Co jest grane ? Co tu, do kurwy nędzy, jest grane ? Ja rozumiem- kobieta ma między udami bramę do raju. Jadeitowe wrota, highway to fucking heaven, co kto woli, ale to miejsce, to cholerne, pierdolone zadupie nie jest żadnym niebem. Na dodatek co niby robi ten mały troll ?

Troll jakby wiedział co jest grane wyszczerzył się jeszcze bardziej, dając mi poglądową lekcję tego, jak krzywe mogą być zęby młodocianej Azjatki, po czym zaczął grzebać w leżącym do tej pory na ziemi tobołku. Chwilę później wyprostowała się. W ręku trzymała stary, zardzewiały nóż czy bagnet. Cholera wie tak naprawdę, nie widziałem dokładnie, w każdym razie główną cechą charakterystyczną tego „czegoś” były złogi rdzy i stan „daleko-poza-nadzieją-na-ratunek”. Mina zmieniła się na uroczyście przejętą, co jeszcze bardziej utwierdziło mnie w przekonaniu że mam do czynienia z kretynką. Obsesyjna powaga skupionego na swoim zadaniu matołka. Zsunęła na twarz maskę. Oczywiście biało- czerwoną, niemożliwą do pomylenia z żadnym innym wzorem na świecie maskę lisa. Uklękła. Pochyliła się i w obu dłoniach uniosła nad pochyloną głowę trupa sztyletu, w geście ofiarowania. Usłyszałem cichy, szybki szept:

- Pełni szacunku wielbimy wielkiego boga dwu pałaców w Ise, Inari o kami, i bogów przyległych świątyń i podległych im pałaców i Sohodo no kami, którego pokornie zapraszam do przybytku ustawionego na tym boskim ołtarzu i któremu dzień po dniu ofiarujemy nasze modlitwy. Z pokorą prosimy, by zechcieli naprawić niezawinione błędy, które popełniliśmy i pobłogosławić nas i obdarzyć łaskami, którymi dysponują w takiej obfitości, byśmy podążali za ich boskim przykładem, wypełniając dobre uczynki na naszej Drodze.

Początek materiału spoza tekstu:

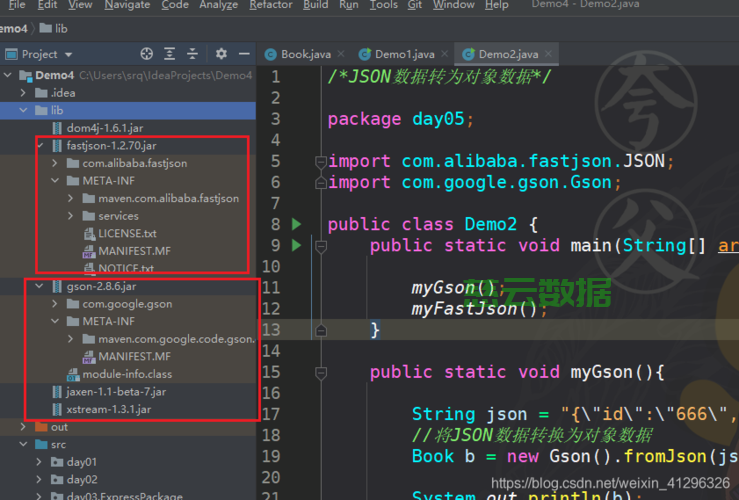The width and height of the screenshot is (739, 500).
Task: Open Project panel settings gear
Action: pyautogui.click(x=221, y=54)
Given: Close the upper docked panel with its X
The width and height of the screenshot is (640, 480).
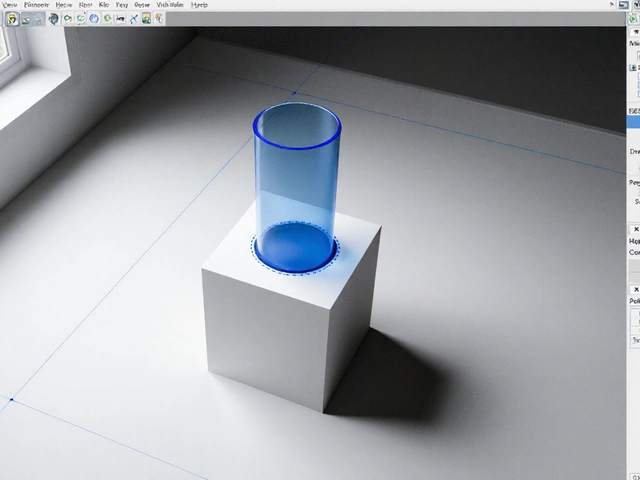Looking at the screenshot, I should click(635, 229).
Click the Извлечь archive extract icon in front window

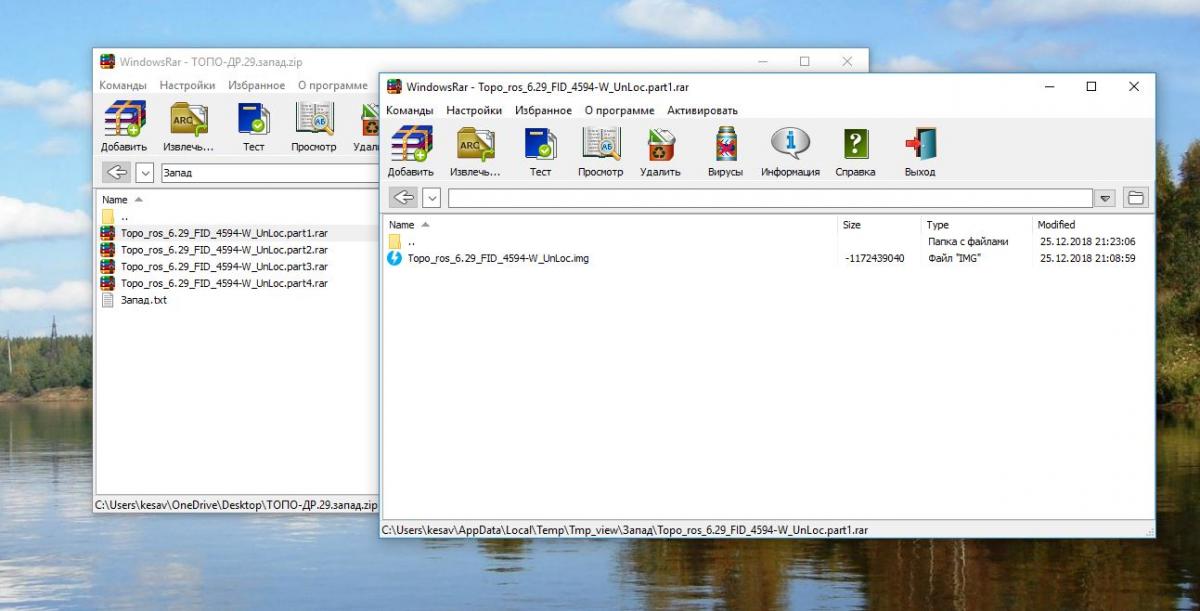click(475, 146)
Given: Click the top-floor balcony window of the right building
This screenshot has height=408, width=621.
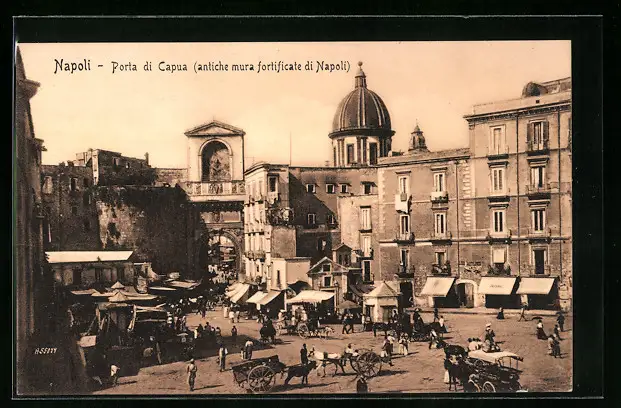Looking at the screenshot, I should (537, 135).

Zimno zaczęło przemieniać się w żar, rozchodzący się od serca na całe ciało. Obraz zniknął jakby ktoś wyłączył telewizor. Zapadłem w ciemność. Po chwili usłyszałem narastający dźwięk syreny. Czyjś płacz. Przed oczyma mignęło mi biało- zielone wnętrze karetki. Dwie, nieprzesadnie urodziwe gęby pochylające się nade mną. Zbliżającą się do twarzy maskę tlenową. Znowu ciemność.

Cisza.

Spokój.

sobota, 10 sierpnia 2013

Bez tytułu VI

Miecz powoli przeglądał na oczy. Potrzebowałem tego. Po wszystkich spieprzonych sprawach, wszystkich schrzanionych związkach, kubłach wyrzutów sumienia, przepitych i przepalonych nocach czepiałem się każdego, nawet najmniejszego okrucha sukcesu. O życzliwość czy czułość dawno przestałem żebrać- były zbyt kapryśne, zbyt wiele w nich zależało od innych ludzi żebym mógł akceptować je bez poczucia pogardy wobec samego siebie. To, co mogłem osiągnąć przy użyciu własnych, kostropatych łap i kilku ocalałych z alkoholowych potopów szarych komórek wydawało mi się być pozbawione tego rodzaju fałszu. Uczciwe. Szczere. Moje.

Praca z grubymi kamieniami była właściwie ukończona i wreszcie można było powiedzieć coś konkretnego o stanie miecza. Skoro ciągle jeszcze tu siedzisz i słuchasz, to pewnie wiesz, że skazy- kizu- można z grubsza podzielić na dwie grupy. Te, które „tylko” szpecą, ale nie są w gruncie rzeczy groźne i te, które kiedyś dyskwalifikowały miecz jako narzędzie, a obecnie jako zabytek. Choroby śmiertelne. Biorąc pod uwagę to, jak bardzo zapuszczona była klinga w chwili kiedy ją kupiłem , fakt że żadna ze skaz nie okazała się być dość głęboką, żeby kwalifikować się do drugiej kategorii wydawał się być cudem.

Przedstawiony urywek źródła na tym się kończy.